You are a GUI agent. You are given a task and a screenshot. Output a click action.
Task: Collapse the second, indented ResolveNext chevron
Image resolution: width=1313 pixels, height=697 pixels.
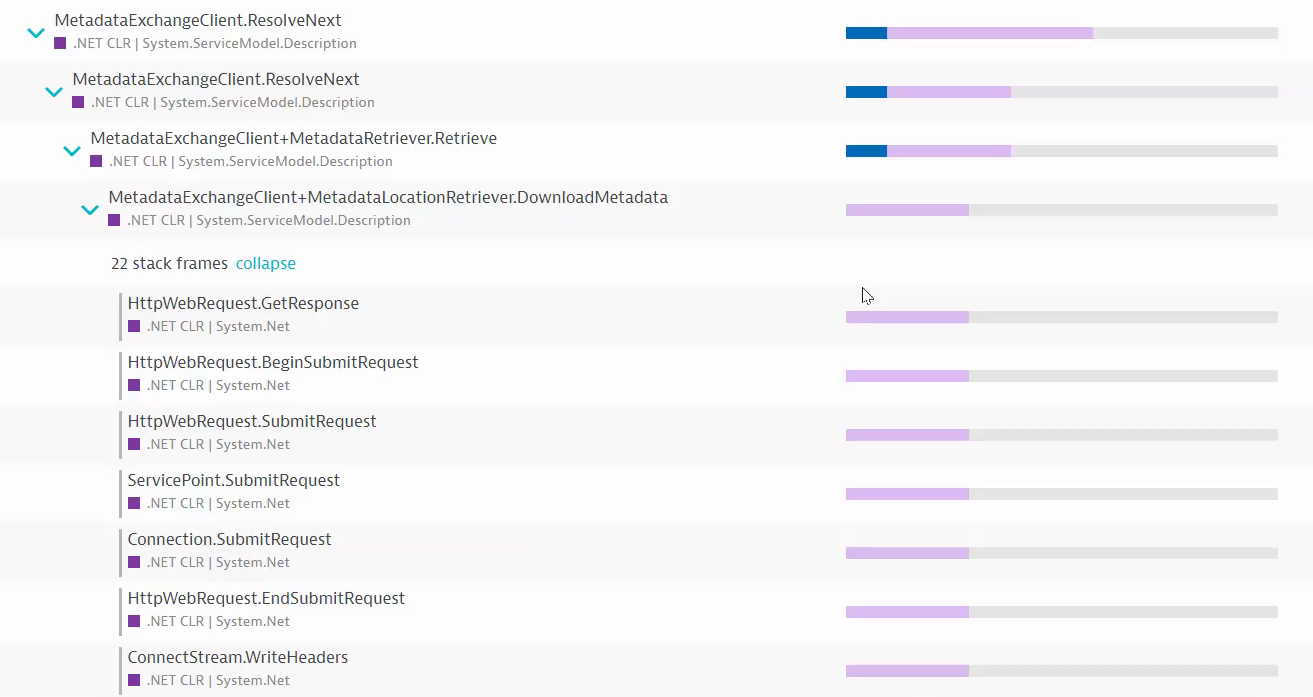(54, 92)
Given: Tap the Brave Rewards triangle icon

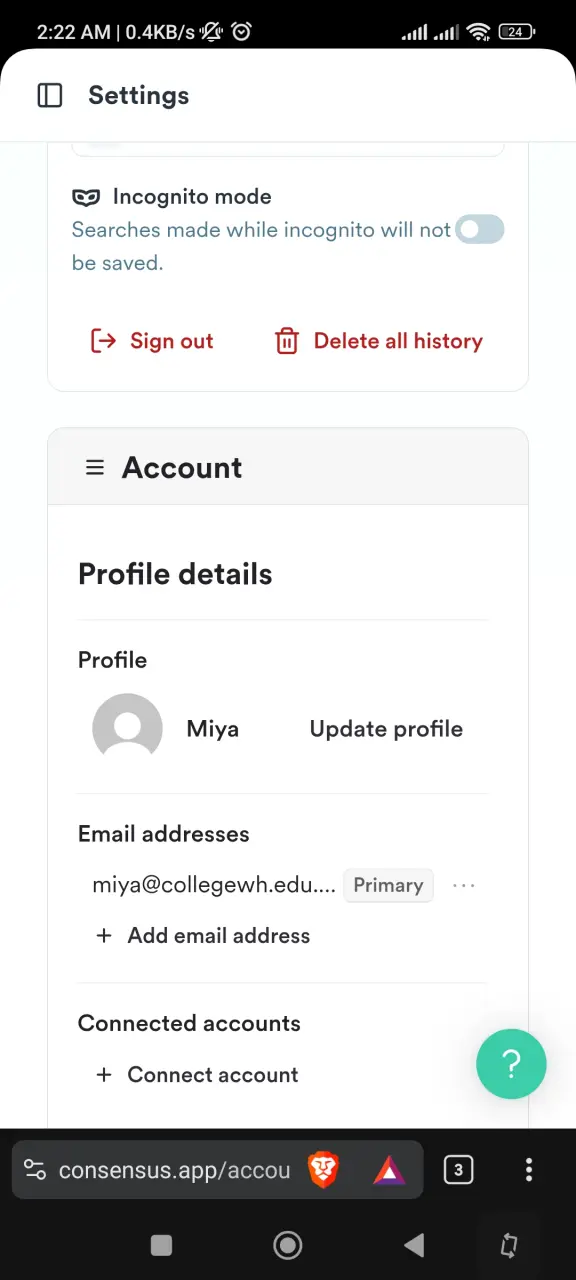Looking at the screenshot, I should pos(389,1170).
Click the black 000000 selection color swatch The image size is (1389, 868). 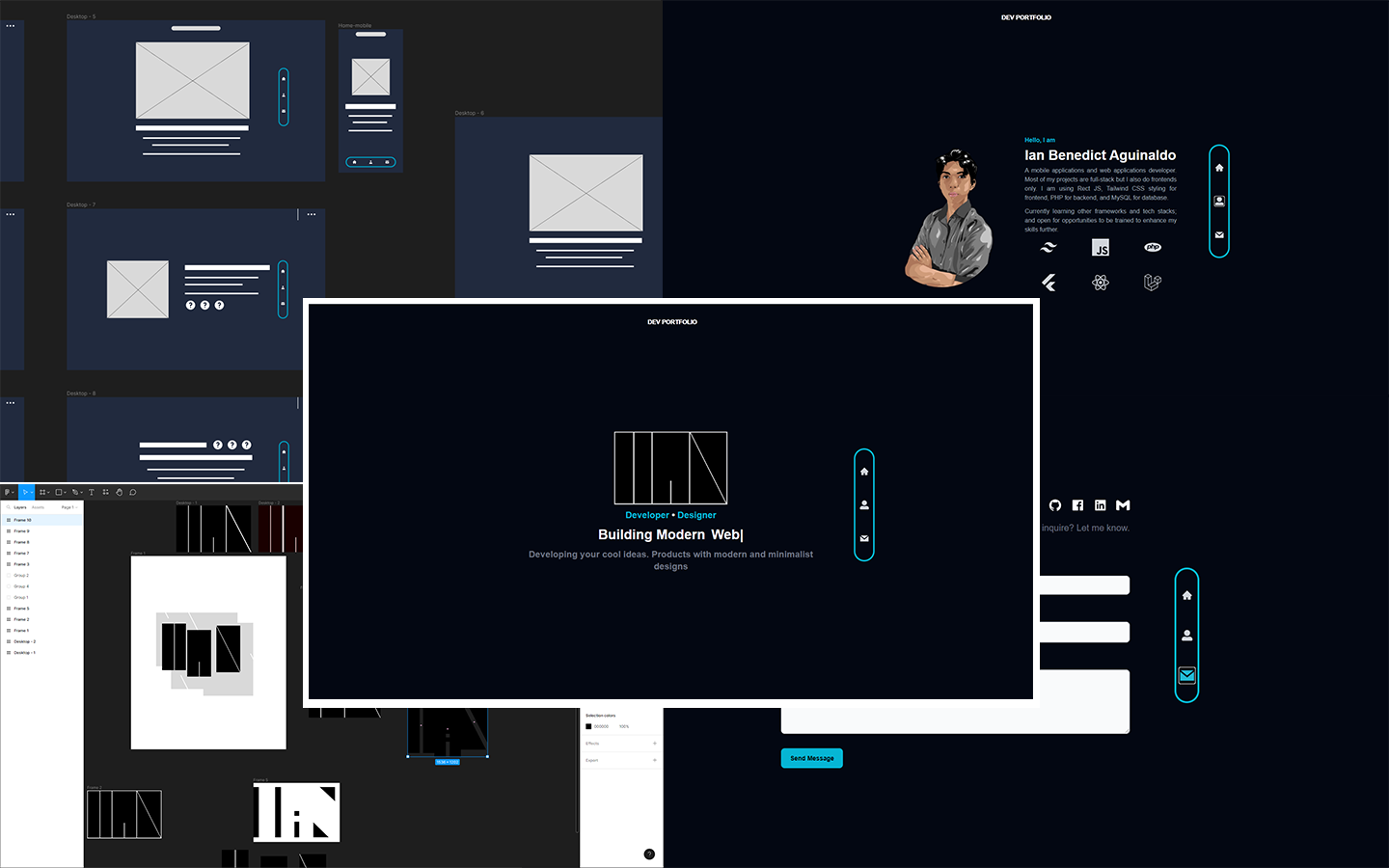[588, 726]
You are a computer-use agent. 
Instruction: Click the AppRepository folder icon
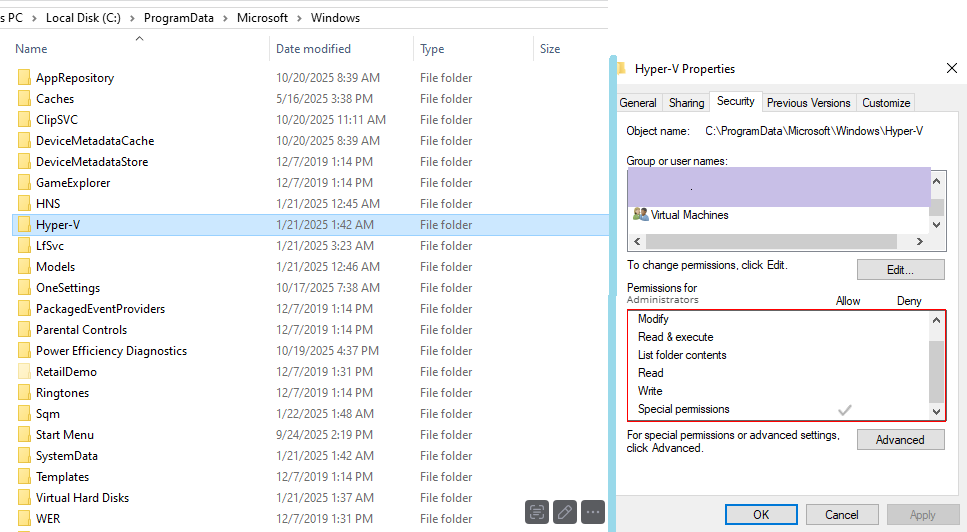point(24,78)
____
Objective = Put the lines from the start of the items through the line containing "Looking at the" into a numbered list, leaving out blank lines and pictures.

Solution for this problem =
1. You are a GUI agent. You are given a task and a screenshot. Output a click action.
2. Task: Collapse the second, indented ResolveNext chevron
3. Image resolution: width=1313 pixels, height=697 pixels.
4. (54, 92)
5. Given: Tap the Brave Rewards triangle icon
6. Looking at the screenshot, I should pos(389,1170).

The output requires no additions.